Desde las primeras horas de este miércoles, el transporte público de La Paz activó un paro con bloqueos en distintos puntos de la ciudad, en protesta por el retraso en el pago del resarcimiento por daños atribuidos a la gasolina considerada “desestabilizada”.

La medida, iniciada alrededor de las 06:00, ha generado complicaciones para miles de ciudadanos, quienes se vieron obligados a caminar largas distancias para llegar a sus lugares de trabajo, estudio y otras actividades.

Equipos de prensa constataron bloqueos en sectores clave como el Cruce de Villas, la calle 17 de Obrajes, la Ceja de El Alto y otras rutas troncales. En la zona Sur, la protesta se extendió incluso a barrios alejados como Codavisa, Coqueni y áreas cercanas a Chasquipampa, mientras que en las laderas también se reportó un panorama similar.

Los dirigentes del sector anunciaron al menos 60 puntos de bloqueo en la ciudad y sus accesos, medida que fue intensificándose con el paso de las horas.

El conflicto surge por la denuncia de incumplimiento en el pago de compensaciones a transportistas que reportaron fallas mecánicas en sus vehículos, presuntamente provocadas por combustible en mal estado.

Desde el Gobierno, el presidente de Yacimientos Petrolíferos Fiscales Bolivianos (YPFB), Yussef Akly, aseguró que ya se realizaron desembolsos a los afectados y que el monto total de compensaciones alcanzará los 2,5 millones de bolivianos durante esta jornada.

No obstante, los choferes mantienen su postura y exigen la renuncia del ministro de Hidrocarburos y del titular de YPFB, a quienes responsabilizan por la situación.

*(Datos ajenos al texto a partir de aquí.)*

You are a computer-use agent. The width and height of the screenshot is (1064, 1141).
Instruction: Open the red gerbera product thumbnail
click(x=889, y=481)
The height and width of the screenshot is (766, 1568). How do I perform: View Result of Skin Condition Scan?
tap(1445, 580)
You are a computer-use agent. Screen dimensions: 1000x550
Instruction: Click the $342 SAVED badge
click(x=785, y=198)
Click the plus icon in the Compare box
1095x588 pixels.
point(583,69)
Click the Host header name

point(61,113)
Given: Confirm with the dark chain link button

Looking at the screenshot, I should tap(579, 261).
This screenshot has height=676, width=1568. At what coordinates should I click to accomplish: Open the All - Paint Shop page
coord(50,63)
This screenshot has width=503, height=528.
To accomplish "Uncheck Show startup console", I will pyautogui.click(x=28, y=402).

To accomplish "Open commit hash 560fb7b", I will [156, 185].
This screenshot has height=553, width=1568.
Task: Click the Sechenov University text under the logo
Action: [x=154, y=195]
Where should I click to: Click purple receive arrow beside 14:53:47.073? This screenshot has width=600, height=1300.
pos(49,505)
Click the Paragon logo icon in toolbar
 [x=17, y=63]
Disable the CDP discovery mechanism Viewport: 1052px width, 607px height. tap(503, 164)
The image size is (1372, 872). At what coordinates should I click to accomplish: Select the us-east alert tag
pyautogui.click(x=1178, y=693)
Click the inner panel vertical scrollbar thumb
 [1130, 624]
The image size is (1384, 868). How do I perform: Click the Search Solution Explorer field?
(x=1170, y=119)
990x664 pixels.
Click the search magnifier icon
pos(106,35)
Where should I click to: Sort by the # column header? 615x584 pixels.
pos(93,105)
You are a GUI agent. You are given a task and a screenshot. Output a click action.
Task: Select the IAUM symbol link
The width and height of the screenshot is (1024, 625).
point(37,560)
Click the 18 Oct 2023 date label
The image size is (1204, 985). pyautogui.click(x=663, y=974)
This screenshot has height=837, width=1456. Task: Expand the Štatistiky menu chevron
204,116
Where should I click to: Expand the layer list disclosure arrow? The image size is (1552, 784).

“Queremos la renuncia de ambas autoridades por el incumplimiento y la burla hacia el sector del transporte”, manifestó el dirigente Santos Escalante.

En respuesta a la crisis, el Ejecutivo implementó el Sistema de Registro y Evaluación de Contingencias (SREC) para canalizar las denuncias por daños en vehículos. Asimismo, la estatal petrolera informó que el proceso de recepción de reclamos y pagos se extenderá hasta el mes de abril.